I wonder how our original bad guy screwed up using the hand?
I love the look of the ghost, and the lines in the second to last panel. If I ever get a giant safe for my diamond collection, I'm certainly hanging my pathetically small fish trophy over it!
still waiting for the phallic candle jokes to roll in... don't disappoint me, people!!
Matt Fox is one of my favourites.
OK. Those criminals never held a bank job, but they did hold a hand job. Fun as always Mr. K.
Thank you
I'm not sure how that gibbet is supposed to operate. I'm no mechanic, but I don't really think it would work the way it has been designed. Maybe I'm wrong, I don't know. I'll think about it some more.
One of my favourite bits of gory folklore to relate to my terrified childhood friends! Speaking of glory holes (weren't we?) ummm, have you run across any spooky tales involving an oubliette?
Got to love how when the guard orders the criminals to "Raise their hands," the one holding the Hand of Glory raises it up.
If this tale went the classic folklore route, the criminals would have gotten away scott-free because the Hand of Glory could only be put out by milk rather than blood. It's highly unlikely there'd be a glass of milk just sitting around the jewel collector's house to counter the spell.
I also recall a tale in an issue of "Creepy" involving two crooks using a "Hand of Glory" and near the end of the tale, one of the crooks is unable to put the inhabitants of the house to sleep with it because they don't sleep at night. Also, they're vampires.
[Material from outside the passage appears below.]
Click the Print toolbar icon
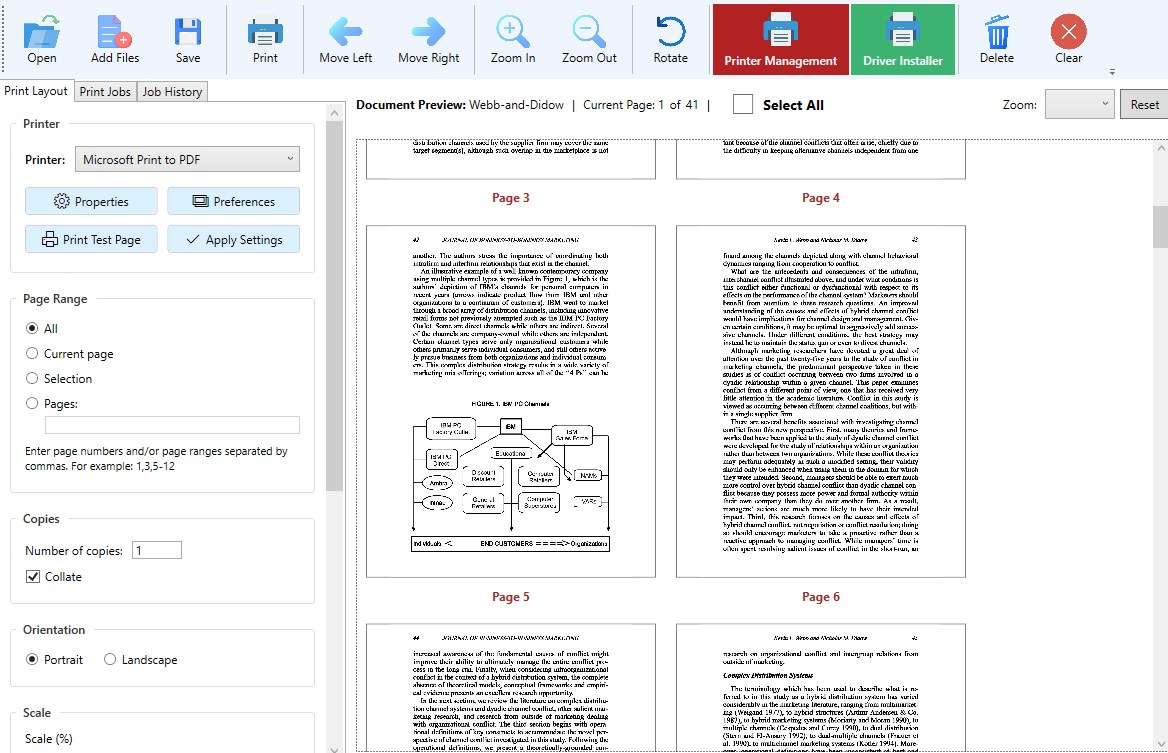The width and height of the screenshot is (1168, 753). 265,38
Where’ve you been Mr C? Clearly the rope doesn’t even need to be tied to the haunted gibbet for it to work— sheesh!!! ;)
There might be an oubliette or two in the archive, I’ll leave it to you to venture down into that deep, dank, dark dungeon of no return, Pecor.. haha
"It's highly unlikely there'd be a glass of milk just sitting around the jewel collector's house to counter the spell."
Well, if one of those present is a lactating lady who's got access to a breast pump...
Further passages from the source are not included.